Step 4: Billing and Metering (10 minutes)

Python
class BillingService:
    def __init__(self):
        self.billing_rates = {
            'requests': 0.0000002,  # $0.20 per 1M requests
            'compute_gb_second': 0.0000166667  # $0.0000166667 per GB-second
        }
        self.usage_aggregator = UsageAggregator()

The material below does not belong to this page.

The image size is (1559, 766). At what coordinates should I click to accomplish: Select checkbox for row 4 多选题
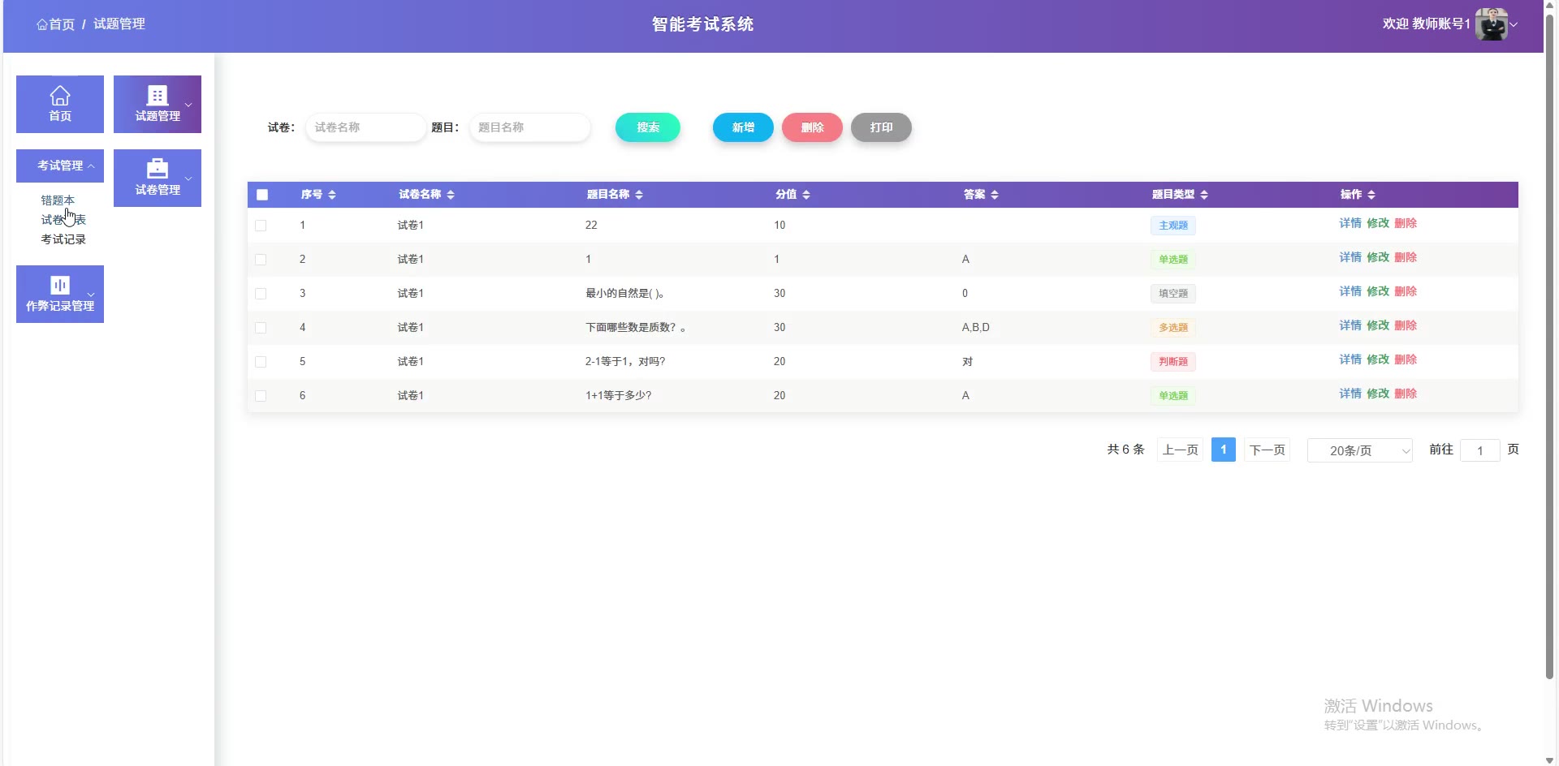click(x=261, y=328)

    async def record_execution(self, function_id, duration_ms, memory_mb):
        # Calculate billable units
        duration_seconds = duration_ms / 1000
        memory_gb = memory_mb / 1024
        compute_gb_seconds = memory_gb * duration_seconds

        # Record usage metrics
        usage_record = {
            'function_id': function_id,
            'timestamp': time.time(),
            'duration_ms': duration_ms,
            'memory_mb': memory_mb,
            'compute_gb_seconds': compute_gb_seconds,
            'billable_requests': 1
        }

        await self.usage_aggregator.record(usage_record)

    async def calculate_monthly_bill(self, account_id, month):
        usage_data = await self.usage_aggregator.get_monthly_usage(
            account_id, month
        )

        total_requests = usage_data['total_requests']
        total_compute_gb_seconds = usage_data['total_compute_gb_seconds']

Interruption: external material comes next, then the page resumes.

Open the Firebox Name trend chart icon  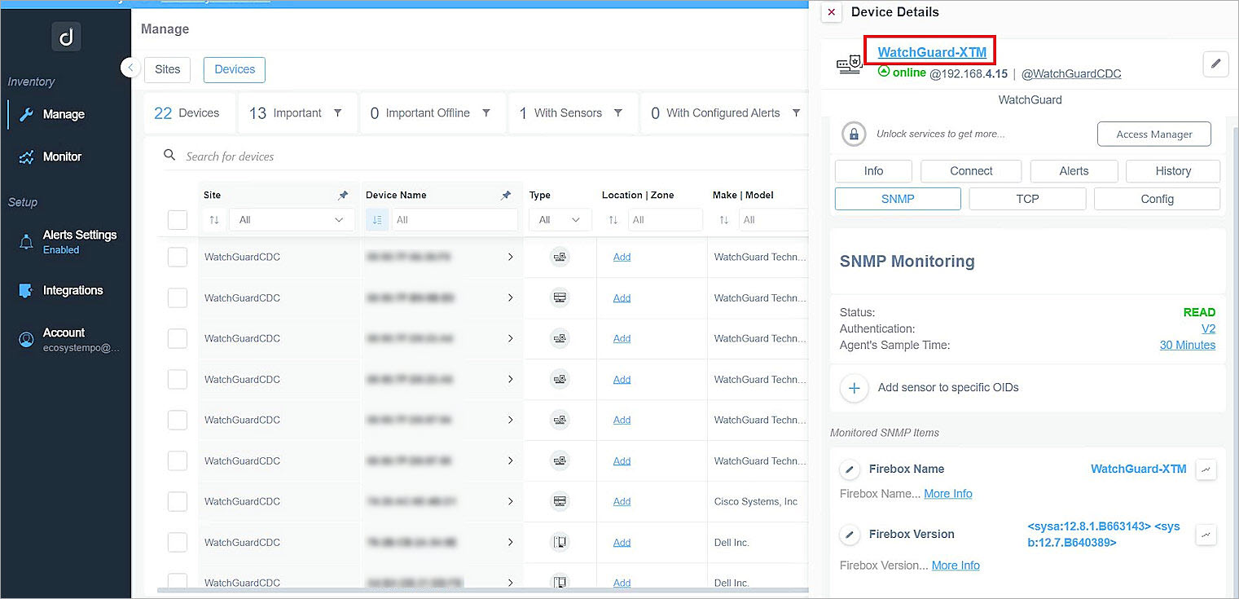(x=1206, y=469)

        request_charges = total_requests * self.billing_rates['requests']
        compute_charges = total_compute_gb_seconds * self.billing_rates['compute_gb_second']

        return {
            'request_charges': request_charges,
            'compute_charges': compute_charges,
            'total': request_charges + compute_charges
        }

Step 5: Monitoring and Operations (5 minutes)

YAML
# Key Platform Metrics
platform_metrics:
  - total_executions_per_second
  - cold_start_rate
  - error_rate_by_runtime  
  - average_execution_duration
  - container_utilization
  - queue_depth_by_function
  - billing_accuracy_rate

# Operational Dashboards
dashboards:
  - Platform Overview: High-level metrics
  - Function Performance: Per-function metrics
  - Resource Utilization: Container and compute usage
  - Billing Analytics: Cost breakdown and trends
  - Error Analysis: Error patterns and debugging

Self-Assessment Criteria¶

Platform architecture design (15 points)
Container management strategy (12 points)
Multi-runtime support (8 points)
Auto-scaling implementation (8 points)
Security and isolation (4 points)
Billing and metering (3 points)

Total Score: ___/50 points

Problem 2: Machine Learning Platform (Advanced L7)¶

Time Limit: 90 minutes

Problem Statement¶

Design a comprehensive machine learning platform that supports the full ML lifecycle: data ingestion, model training, deployment, monitoring, and A/B testing for hundreds of ML teams.

Requirements Analysis (15 minutes)¶

Functional Requirements: - Data pipeline orchestration - Distributed model training (CPU/GPU) - Model versioning and registry - Model deployment and serving - A/B testing and experimentation - Feature store management - Model monitoring and drift detection - Multi-framework support (TensorFlow, PyTorch, XGBoost)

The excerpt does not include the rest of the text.